#### Material provided ####
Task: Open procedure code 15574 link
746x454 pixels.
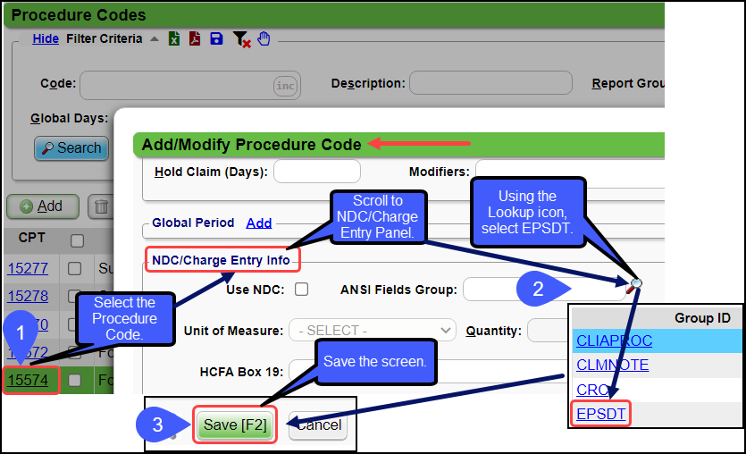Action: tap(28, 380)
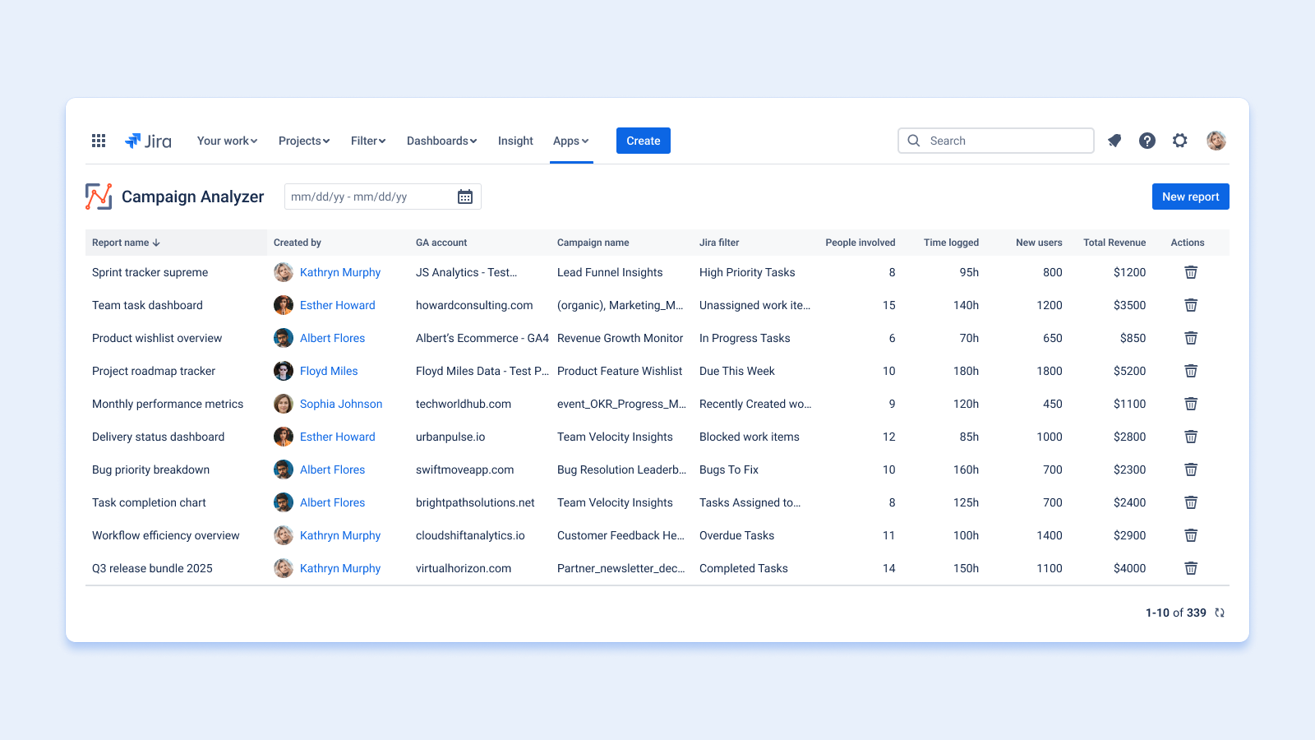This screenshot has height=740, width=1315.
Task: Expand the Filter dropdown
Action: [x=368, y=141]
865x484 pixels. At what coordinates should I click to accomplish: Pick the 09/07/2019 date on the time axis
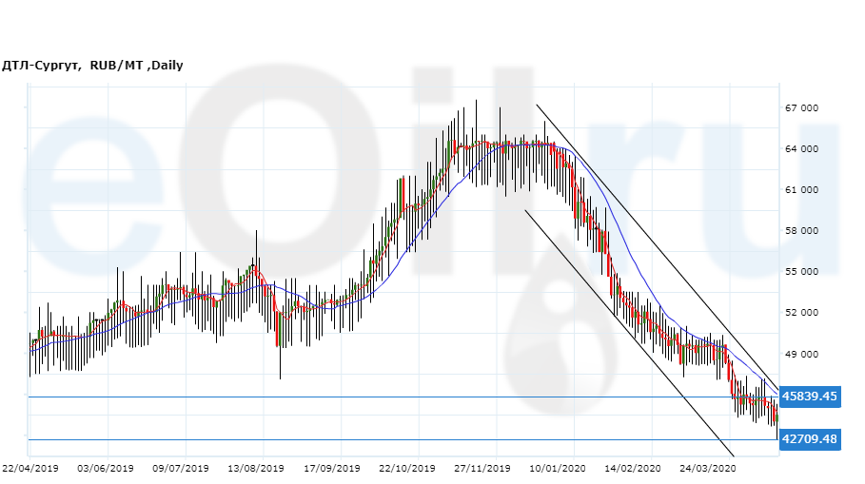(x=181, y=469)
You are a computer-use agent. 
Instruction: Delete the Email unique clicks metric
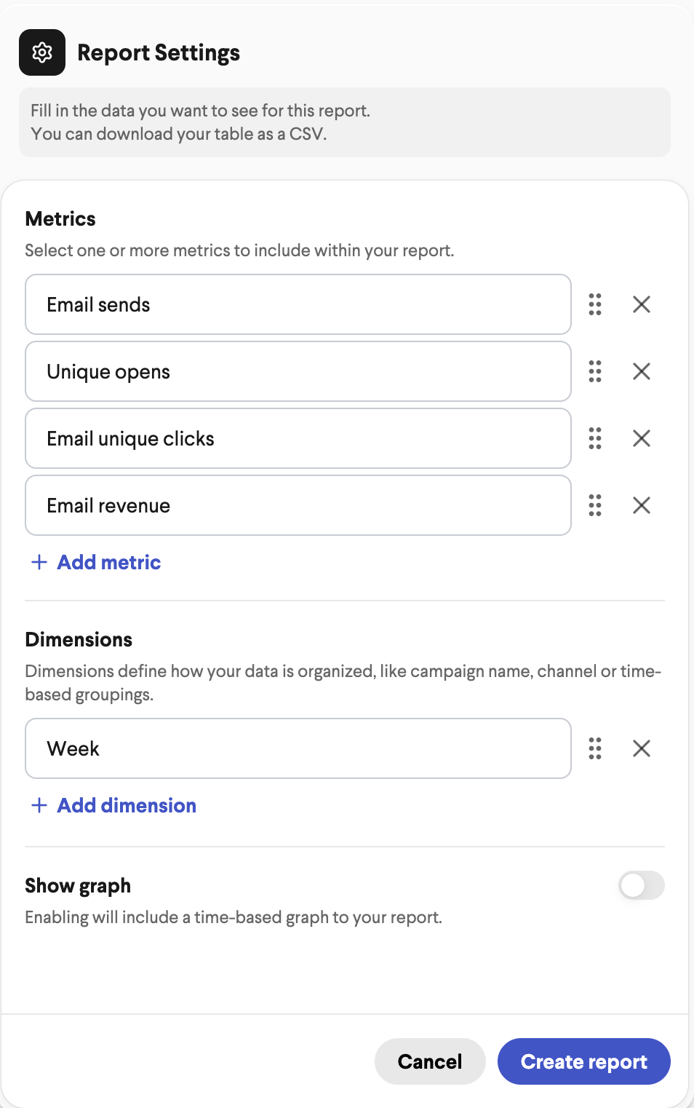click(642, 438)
####
When copying the data above, repeat every word exactly and drop the pictures.

§ Expected answer
Task: Open procedure code 15574 link
746x454 pixels.
Action: tap(28, 380)
This screenshot has height=740, width=1315.
Task: Expand the Filter dropdown
Action: [x=368, y=141]
865x484 pixels. At what coordinates should I click to accomplish: Pick the 09/07/2019 date on the time axis
(x=181, y=469)
You are a computer-use agent. 
Instruction: Delete the Email unique clicks metric
click(642, 438)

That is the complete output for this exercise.